Skip to main content

Basic Operations

FlowSpec(use_cli)

[source]

from metaflow import FlowSpec

Main class from which all Flows should inherit.

Attributes 

script_name

index

input

FlowSpec.next(self, *dsts, **kwargs)

[source]

from metaflow import FlowSpec.next

Indicates the next step to execute at the end of this step

This statement should appear once and only once in each and every step (except the end step). Furthermore, it should be the last statement in the step.

There are several valid formats to specify the next step: - Straight-line connection: self.next(self.next_step) where next_step is a method in the current class decorated with the @step decorator - Static fan-out connection: self.next(self.step1, self.step2, ...) where stepX are methods in the current class decorated with the @step decorator - Foreach branch: self.next(self.foreach_step, foreach='foreach_iterator') In this situation, foreach_step is a method in the current class decorated with the @step docorator and foreach_iterator is a variable name in the current class that evaluates to an iterator. A task will be launched for each value in the iterator and each task will execute the code specified by the step foreach_step.

Raises 

InvalidNextException

Raised if the format of the arguments does not match one of the ones given above.

FlowSpec.foreach_stack(self)

[source]

from metaflow import FlowSpec.foreach_stack

Returns the current stack of foreach steps for the current step

This effectively corresponds to the indexes and values at the various levels of nesting. For example, considering the following code:

@step
def root(self):
    self.split_1 = ['a', 'b', 'c']
    self.next(self.nest_1, foreach='split_1')

@step
def nest_1(self):
    self.split_2 = ['d', 'e', 'f', 'g']
    self.next(self.nest_2, foreach='split_2'):

@step
def nest_2(self):
    foo = self.foreach_stack()

foo will take the following values in the various tasks for nest_2: [(0, 3, 'a'), (0, 4, 'd')] [(0, 3, 'a'), (1, 4, 'e')] ... [(0, 3, 'a'), (3, 4, 'g')] [(1, 3, 'b'), (0, 4, 'd')] ...

where each tuple corresponds to: - the index of the task for that level of the loop - the number of splits for that level of the loop - the value for that level of the loop Note that the last tuple returned in a task corresponds to: - first element: value returned by self.index - third element: value returned by self.input

Returns 

List[Tuple[int, int, object]]

An array describing the current stack of foreach steps

++++++++++

* _Challenge_
In the FlowSpec reference above, which exception does FlowSpec.next raise when its arguments do not match any valid format?

* _Data entries_

++++++++++

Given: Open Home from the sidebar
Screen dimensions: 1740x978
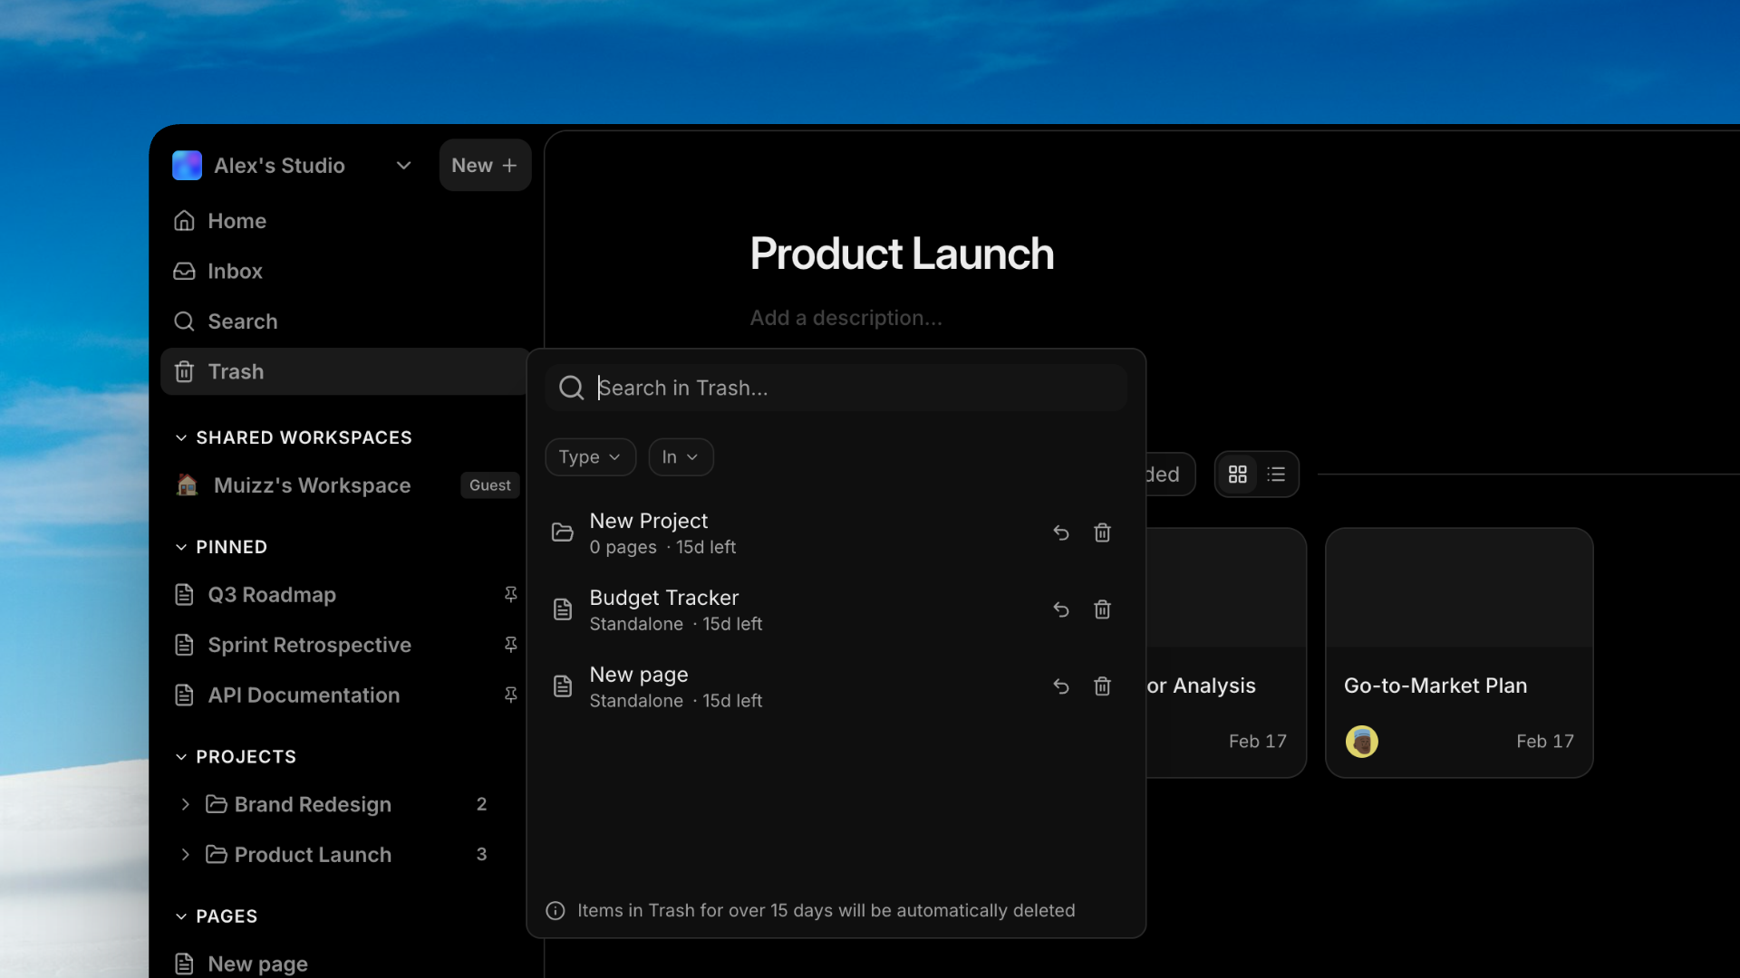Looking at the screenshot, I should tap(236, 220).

++++++++++

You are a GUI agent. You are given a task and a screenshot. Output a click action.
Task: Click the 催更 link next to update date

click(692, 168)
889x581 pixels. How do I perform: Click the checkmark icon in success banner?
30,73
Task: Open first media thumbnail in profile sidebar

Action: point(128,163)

++++++++++

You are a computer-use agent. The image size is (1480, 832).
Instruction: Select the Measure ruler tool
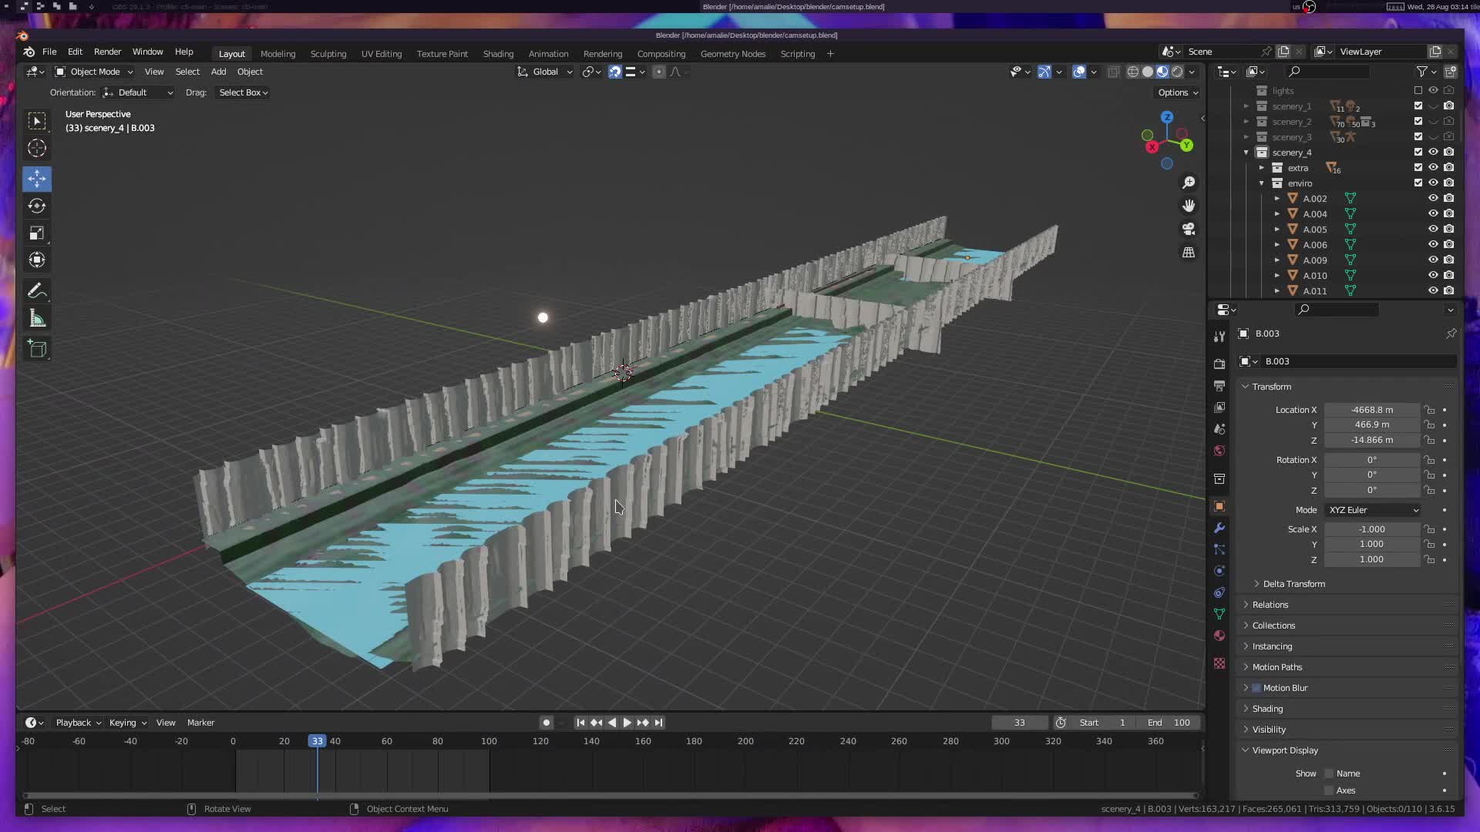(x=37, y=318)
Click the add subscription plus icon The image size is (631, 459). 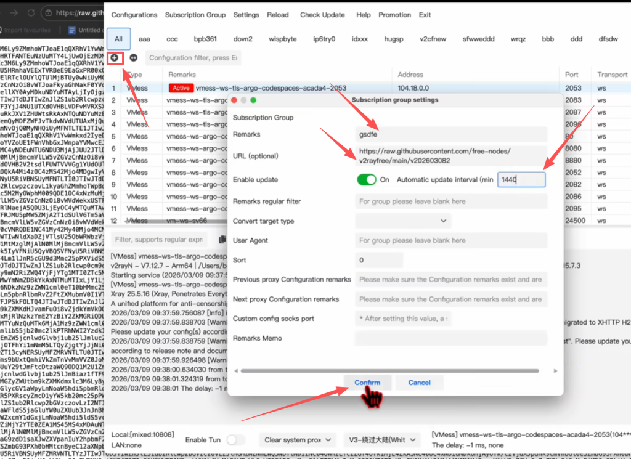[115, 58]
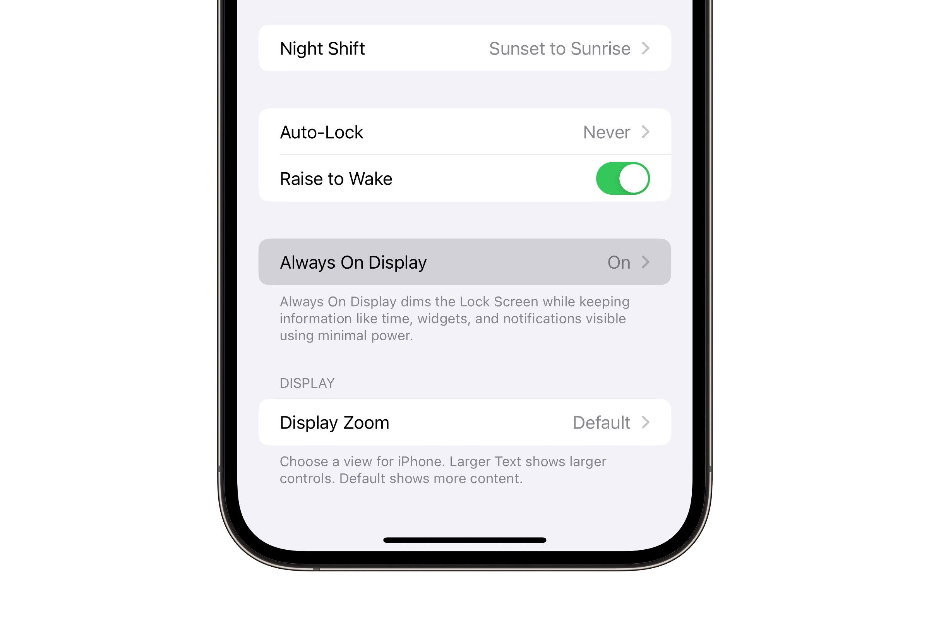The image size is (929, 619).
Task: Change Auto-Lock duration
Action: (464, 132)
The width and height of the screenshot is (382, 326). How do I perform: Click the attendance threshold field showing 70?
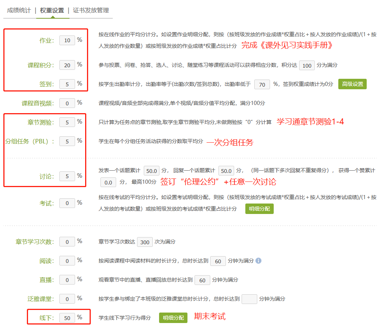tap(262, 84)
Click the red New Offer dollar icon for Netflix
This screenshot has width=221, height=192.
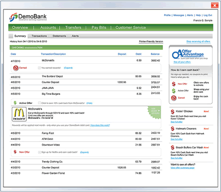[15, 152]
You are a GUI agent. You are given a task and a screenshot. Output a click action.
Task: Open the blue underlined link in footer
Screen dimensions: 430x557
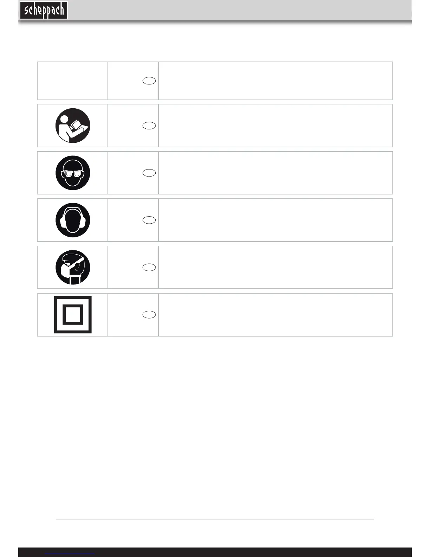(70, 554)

++++++++++

* _Solution to the exercise_
InvalidNextException